For fibrinogen, we developed the process of salt-induced self-assembly to prepare nanofiber scaffolds that resemble the porous architecture of native fibrin. Fibrinogen nanofibers supported co-cultivation of human fibroblasts and keratinocytes for 14 days. Both cell types maintained their native phenotype as indicated by vimentin and cytokeratin-14 expression for fibroblasts and keratinocytes, respectively (see Fig. 1). Fibroblasts displayed their characteristic wound healing phenotype, characterized by fibronectin expression. Blood platelets adhered strongly on fibrinogen nanofibers with large spreading areas, and their procoagulant activity was minimized. The growth of E. coli bacteria was significantly reduced on fibrinogen nanofibers in comparison to agar controls, and no bacteria penetrated through the fibers. Interestingly, nanofibrous fibrinogen scaffolds, depending on the substrate, can detach or remain immobilized, which offers a wide range of applications.

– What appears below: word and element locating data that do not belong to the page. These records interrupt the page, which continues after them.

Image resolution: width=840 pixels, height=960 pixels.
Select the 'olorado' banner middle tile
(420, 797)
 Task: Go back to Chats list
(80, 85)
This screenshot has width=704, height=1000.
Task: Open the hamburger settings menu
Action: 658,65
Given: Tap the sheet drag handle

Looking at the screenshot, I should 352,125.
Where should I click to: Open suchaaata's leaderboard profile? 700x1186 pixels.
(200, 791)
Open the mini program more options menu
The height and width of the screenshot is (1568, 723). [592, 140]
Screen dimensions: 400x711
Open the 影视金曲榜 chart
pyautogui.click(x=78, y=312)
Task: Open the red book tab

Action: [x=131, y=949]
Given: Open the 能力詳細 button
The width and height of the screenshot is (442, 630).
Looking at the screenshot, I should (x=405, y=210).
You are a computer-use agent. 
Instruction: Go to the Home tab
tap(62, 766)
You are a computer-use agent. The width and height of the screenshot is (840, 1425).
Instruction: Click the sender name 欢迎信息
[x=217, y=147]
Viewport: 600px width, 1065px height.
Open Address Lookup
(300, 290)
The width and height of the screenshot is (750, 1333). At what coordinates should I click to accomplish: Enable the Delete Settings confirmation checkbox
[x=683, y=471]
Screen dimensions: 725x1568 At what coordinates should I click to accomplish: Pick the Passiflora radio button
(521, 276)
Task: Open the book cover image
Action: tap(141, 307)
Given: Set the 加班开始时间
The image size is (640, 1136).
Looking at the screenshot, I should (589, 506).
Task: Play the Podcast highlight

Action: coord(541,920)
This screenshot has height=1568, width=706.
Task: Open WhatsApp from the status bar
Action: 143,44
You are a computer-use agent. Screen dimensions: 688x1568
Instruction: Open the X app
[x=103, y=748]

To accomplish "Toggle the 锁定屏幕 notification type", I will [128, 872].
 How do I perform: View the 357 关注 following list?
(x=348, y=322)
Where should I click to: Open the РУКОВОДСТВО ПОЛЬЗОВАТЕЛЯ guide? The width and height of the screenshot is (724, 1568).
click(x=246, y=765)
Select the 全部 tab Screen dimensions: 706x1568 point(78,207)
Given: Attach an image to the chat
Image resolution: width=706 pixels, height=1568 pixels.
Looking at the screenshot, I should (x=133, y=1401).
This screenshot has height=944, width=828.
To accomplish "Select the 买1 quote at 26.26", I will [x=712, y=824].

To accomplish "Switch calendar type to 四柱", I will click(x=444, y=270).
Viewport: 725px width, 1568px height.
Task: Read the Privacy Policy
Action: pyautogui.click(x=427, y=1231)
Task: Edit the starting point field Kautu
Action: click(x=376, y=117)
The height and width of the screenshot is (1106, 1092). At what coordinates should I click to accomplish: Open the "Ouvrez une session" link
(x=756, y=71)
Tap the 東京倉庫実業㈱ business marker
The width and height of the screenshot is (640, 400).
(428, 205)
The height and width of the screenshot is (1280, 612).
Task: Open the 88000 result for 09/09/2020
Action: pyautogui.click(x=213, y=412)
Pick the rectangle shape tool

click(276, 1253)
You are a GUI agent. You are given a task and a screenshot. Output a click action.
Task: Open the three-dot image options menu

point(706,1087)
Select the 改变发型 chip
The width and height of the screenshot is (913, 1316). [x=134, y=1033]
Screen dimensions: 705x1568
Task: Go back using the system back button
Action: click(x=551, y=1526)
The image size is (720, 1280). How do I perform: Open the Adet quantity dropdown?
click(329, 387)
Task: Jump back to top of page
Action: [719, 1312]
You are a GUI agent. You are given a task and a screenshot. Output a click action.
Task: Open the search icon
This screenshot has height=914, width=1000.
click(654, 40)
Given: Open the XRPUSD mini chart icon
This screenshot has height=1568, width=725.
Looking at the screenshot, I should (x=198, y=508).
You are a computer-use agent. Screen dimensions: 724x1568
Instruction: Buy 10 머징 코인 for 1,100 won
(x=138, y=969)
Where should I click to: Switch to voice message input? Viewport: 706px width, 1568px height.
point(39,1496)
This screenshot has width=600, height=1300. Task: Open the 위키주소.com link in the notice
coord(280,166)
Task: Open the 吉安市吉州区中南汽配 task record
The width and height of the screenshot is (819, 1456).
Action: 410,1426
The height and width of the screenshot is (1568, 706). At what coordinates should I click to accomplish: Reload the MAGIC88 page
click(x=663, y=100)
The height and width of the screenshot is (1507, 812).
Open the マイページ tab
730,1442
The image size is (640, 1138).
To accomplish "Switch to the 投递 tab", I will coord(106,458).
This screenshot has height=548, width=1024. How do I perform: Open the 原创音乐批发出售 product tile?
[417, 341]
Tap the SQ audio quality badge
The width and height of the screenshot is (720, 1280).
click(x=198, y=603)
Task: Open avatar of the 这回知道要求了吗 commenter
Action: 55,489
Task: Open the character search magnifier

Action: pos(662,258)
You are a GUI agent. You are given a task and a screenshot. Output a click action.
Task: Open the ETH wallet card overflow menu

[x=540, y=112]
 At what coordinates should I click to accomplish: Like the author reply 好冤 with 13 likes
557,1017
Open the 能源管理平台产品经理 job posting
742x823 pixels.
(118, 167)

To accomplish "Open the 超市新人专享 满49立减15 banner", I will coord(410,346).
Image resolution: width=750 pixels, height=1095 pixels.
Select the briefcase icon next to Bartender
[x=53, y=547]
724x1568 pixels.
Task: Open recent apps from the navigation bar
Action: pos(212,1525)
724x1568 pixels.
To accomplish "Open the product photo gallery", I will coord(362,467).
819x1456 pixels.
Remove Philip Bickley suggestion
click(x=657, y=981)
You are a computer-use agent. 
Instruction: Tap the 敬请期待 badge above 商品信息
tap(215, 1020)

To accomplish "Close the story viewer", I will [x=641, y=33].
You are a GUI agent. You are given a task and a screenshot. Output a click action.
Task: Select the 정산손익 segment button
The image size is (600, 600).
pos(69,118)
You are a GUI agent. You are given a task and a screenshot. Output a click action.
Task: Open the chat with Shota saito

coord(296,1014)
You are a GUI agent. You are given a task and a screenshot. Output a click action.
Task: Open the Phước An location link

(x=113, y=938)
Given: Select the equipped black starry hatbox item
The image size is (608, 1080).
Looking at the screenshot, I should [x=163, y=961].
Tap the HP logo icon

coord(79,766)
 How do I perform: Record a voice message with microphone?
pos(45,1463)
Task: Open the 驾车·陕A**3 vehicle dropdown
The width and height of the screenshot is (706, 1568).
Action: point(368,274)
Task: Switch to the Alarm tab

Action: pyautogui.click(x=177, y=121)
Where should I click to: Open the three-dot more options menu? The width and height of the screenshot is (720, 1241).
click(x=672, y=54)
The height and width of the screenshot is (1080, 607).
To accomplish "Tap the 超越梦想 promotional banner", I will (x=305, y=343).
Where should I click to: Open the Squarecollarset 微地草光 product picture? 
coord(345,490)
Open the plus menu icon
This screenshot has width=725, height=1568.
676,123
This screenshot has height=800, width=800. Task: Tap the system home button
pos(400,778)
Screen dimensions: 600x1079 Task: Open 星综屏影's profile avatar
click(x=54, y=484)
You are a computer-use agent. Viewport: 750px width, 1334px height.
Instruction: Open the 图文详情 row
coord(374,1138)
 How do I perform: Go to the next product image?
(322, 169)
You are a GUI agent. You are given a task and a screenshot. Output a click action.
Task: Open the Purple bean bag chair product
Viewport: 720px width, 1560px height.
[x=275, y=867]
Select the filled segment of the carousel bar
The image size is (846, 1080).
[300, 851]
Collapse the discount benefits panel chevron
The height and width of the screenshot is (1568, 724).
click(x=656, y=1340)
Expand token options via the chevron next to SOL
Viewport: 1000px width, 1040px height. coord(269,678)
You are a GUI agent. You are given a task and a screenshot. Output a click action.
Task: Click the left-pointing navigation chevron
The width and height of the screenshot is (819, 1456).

For collagen we introduced a new method to prepare free-standing nanofiber scaffolds on silanized alumina textiles. Following self-assembly and crosslinking, nanofibrous collagen scaffolds autonomously rolled up into tubes with an inner diameter of 2-4 mm that subsequently detached from the textiles (see Fig. 2). In previous studies we already reported excellent biocompatibility of crosslinked collagen fibers that induced fibroblast and keratinocyte proliferation and prevented E. Coli penetration into alumina nanopores. Hence, this new roll-up routine offers great potential to prepare tubular collagen scaffolds, for instance for blood vessel replacement. For applications in wound healing, we will now combine both methods to produce free-standing composites of collagen and fibrinogen nanofibers that enable the co-cultivation of different cells from both sides.